Lack of reactive oxygen species breaks T cell tolerance to collagen type II and allows development of arthritis in mice.

The view on reactive oxygen species (ROS) in inflammation is currently shifting from being considered damaging toward having a more complex role in regulating inflammatory reactions. We recently demonstrated a role of ROS in regulation of animal models for the autoimmune disease rheumatoid arthritis. Low levels of ROS production, due to a mutation in the Ncf1 gene coding for the Ncf1 (alias p47(phox)) subunit of the NADPH oxidase complex, was shown to be associated with increased autoimmunity and arthritis severity in both rats and mice. To further investigate the role of ROS in autoimmunity, we studied transgenic mice expressing collagen type II (CII) with a mutation (D266E) in the immunodominant epitope that mimics the rat and human CII (i.e., mutated mouse collagen or MMC). This mutation results in a stronger binding of the epitope to the MHC class II molecule and leads to more pronounced tolerance and resistance to arthritis induced with rat CII. When the Ncf1 mutation was bred into these mice, tolerance was broken, resulting in enhanced T cell autoreactivity, high titers of anti-CII Abs, and development of severe arthritis.
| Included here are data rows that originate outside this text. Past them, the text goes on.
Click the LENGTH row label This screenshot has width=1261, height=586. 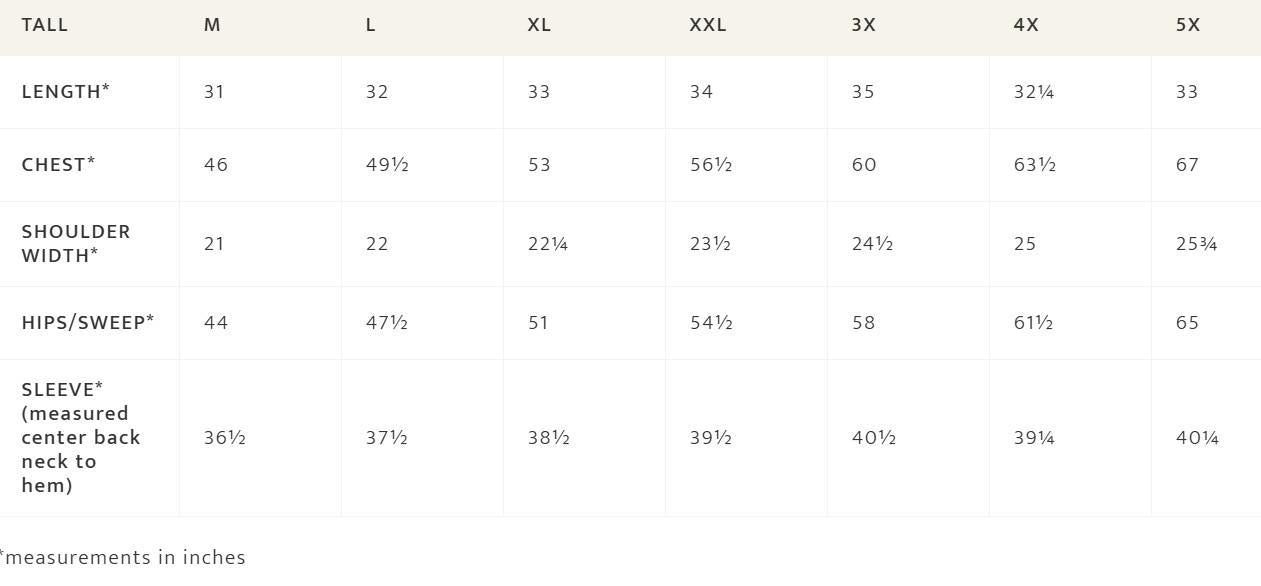pyautogui.click(x=65, y=92)
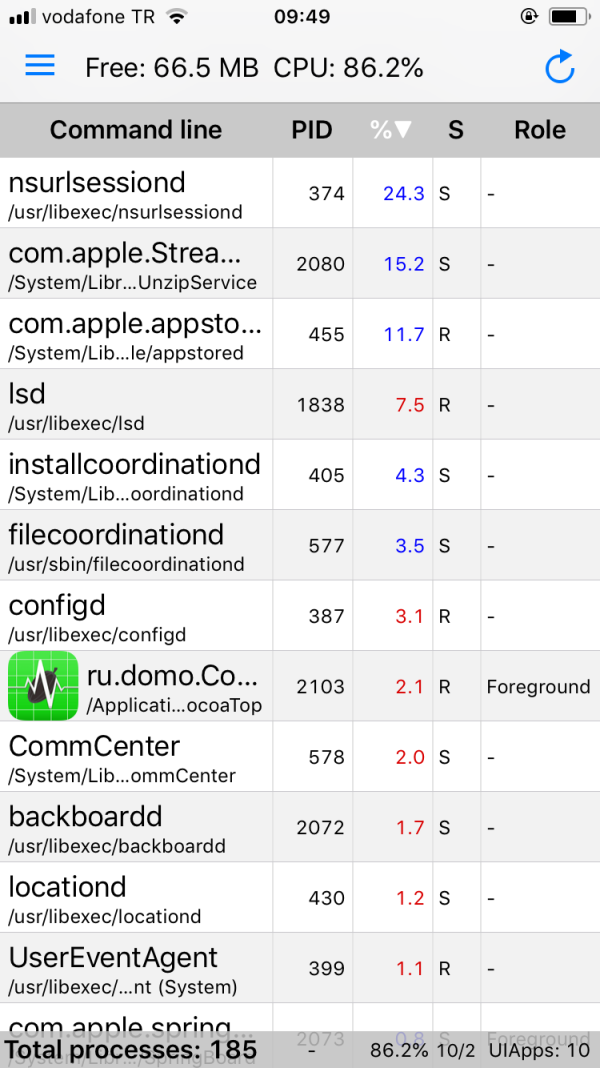
Task: Tap the Total processes status bar
Action: pos(300,1050)
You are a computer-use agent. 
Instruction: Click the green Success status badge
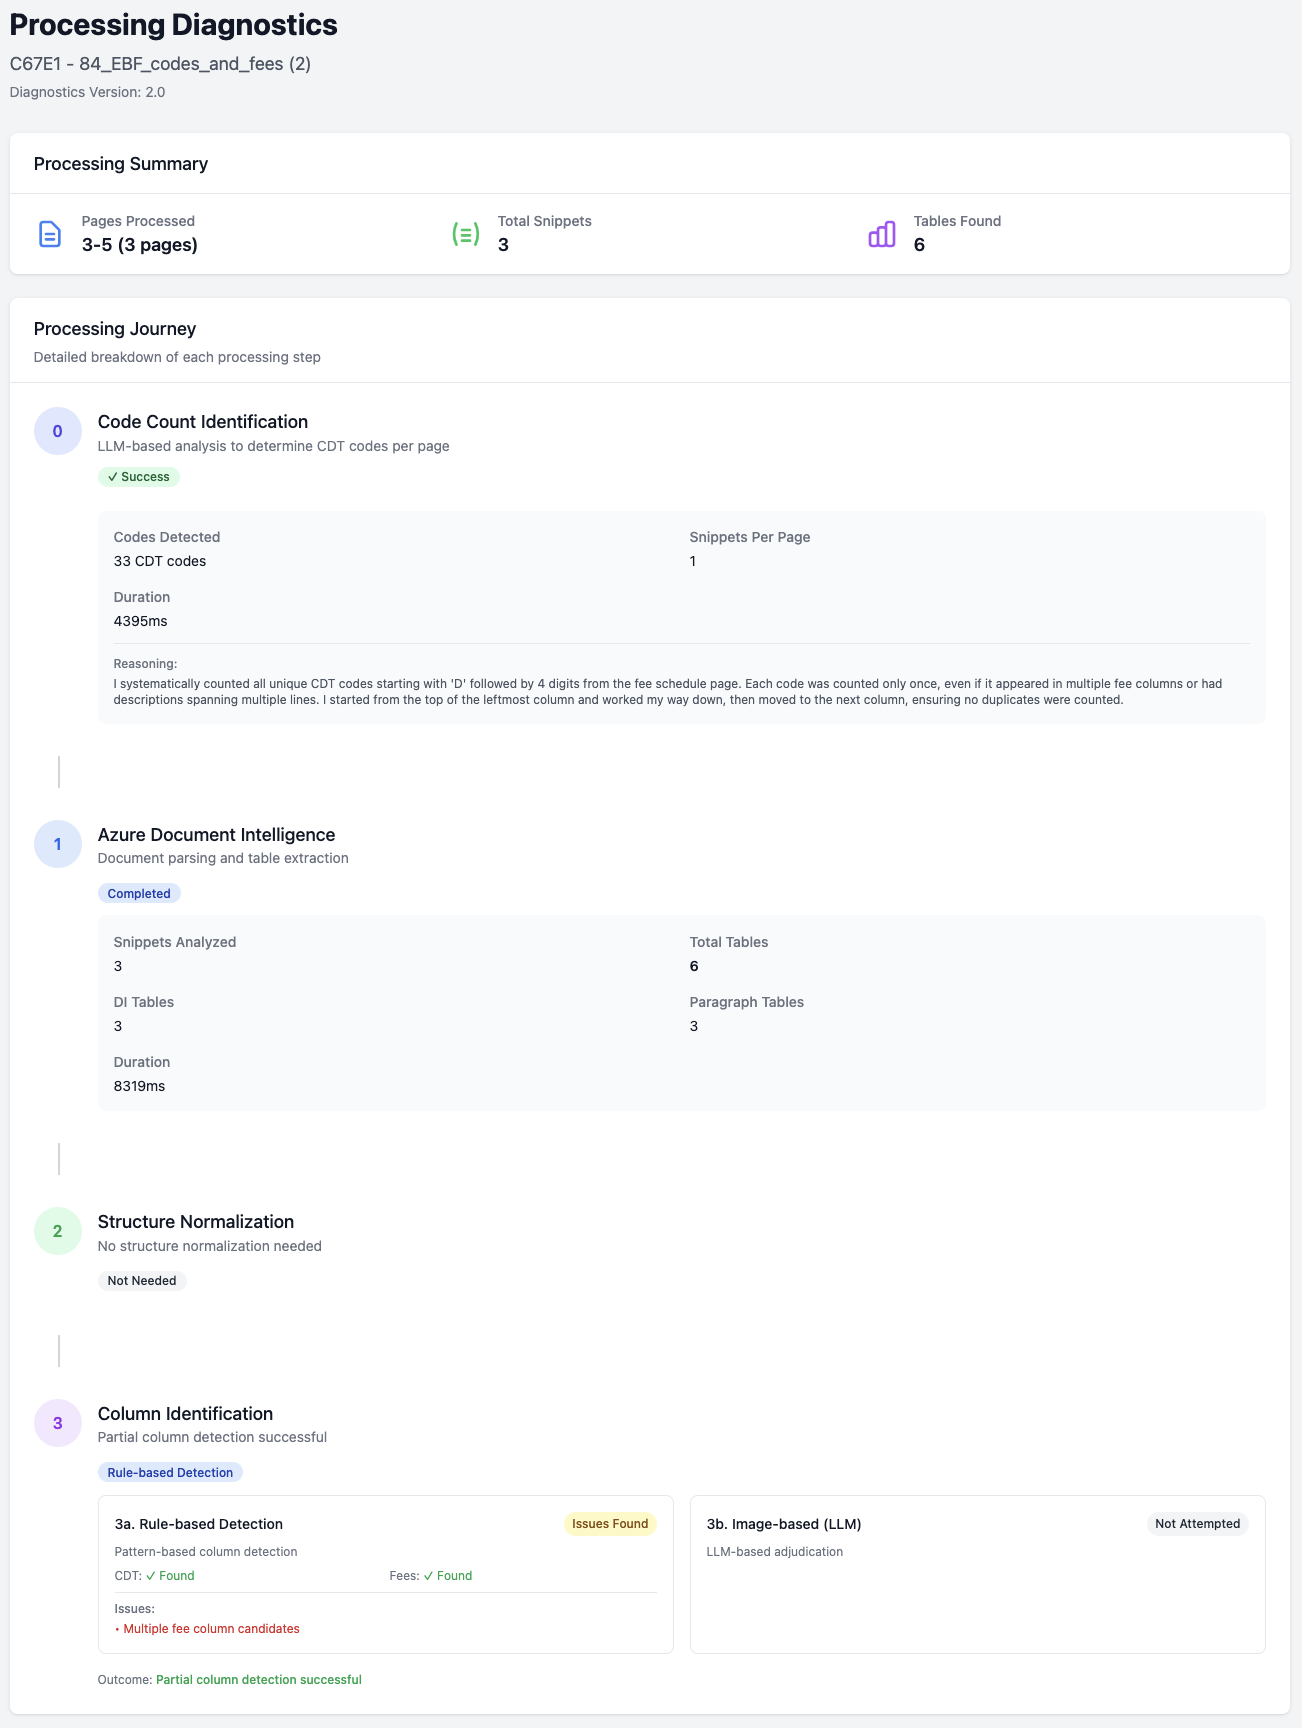pos(139,477)
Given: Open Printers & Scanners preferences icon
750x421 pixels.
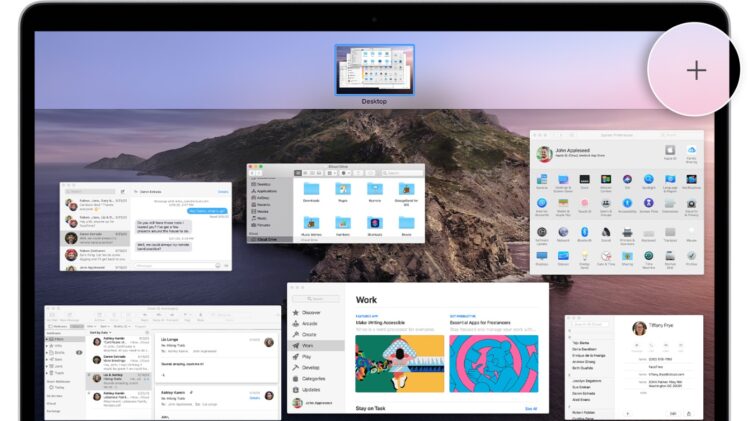Looking at the screenshot, I should click(x=627, y=234).
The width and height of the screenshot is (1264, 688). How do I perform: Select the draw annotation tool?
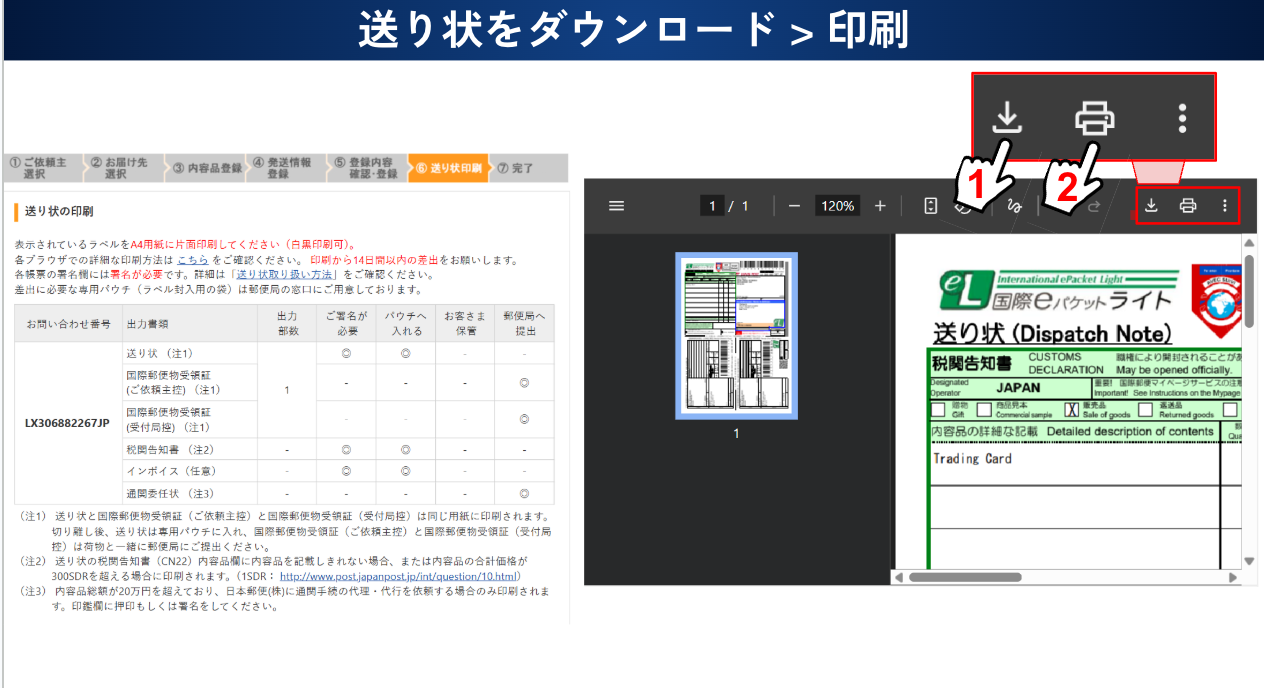(x=1014, y=206)
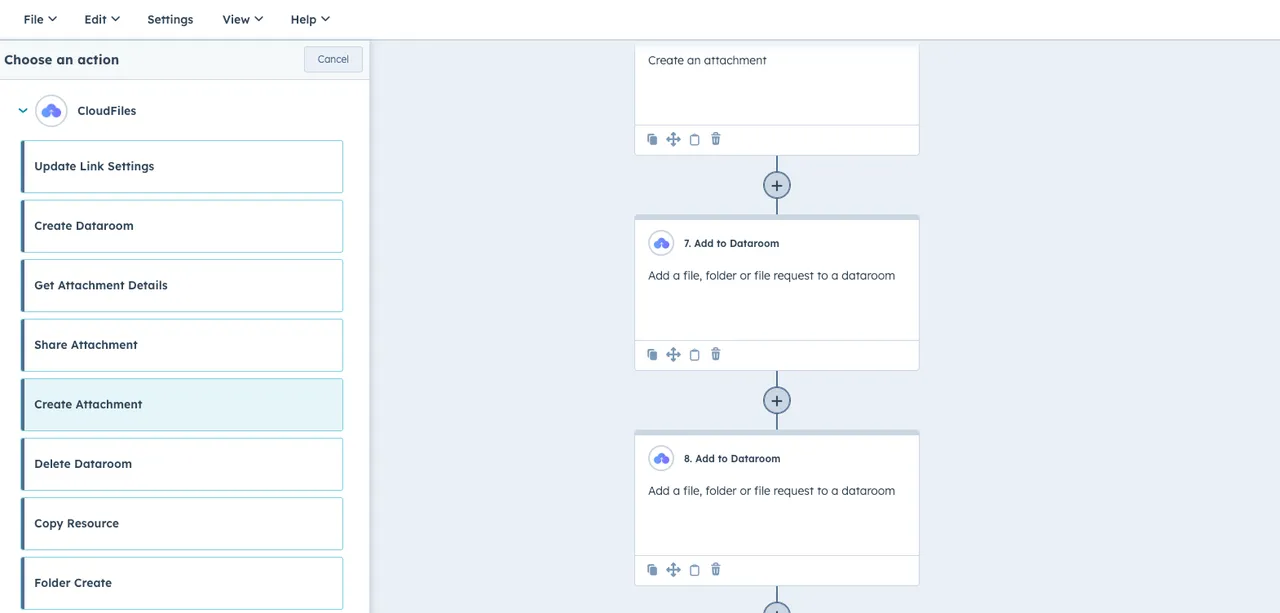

These findings highlight the importance of a sufficient ROS production in maintenance of tolerance to self-Ags, a central mechanism in autoimmune diseases such as rheumatoid arthritis. This is important as we, for the first time, can follow the effect of ROS on molecular mechanisms where T cells are responsible for either protection or promotion of arthritis depending on the level of oxygen species produced.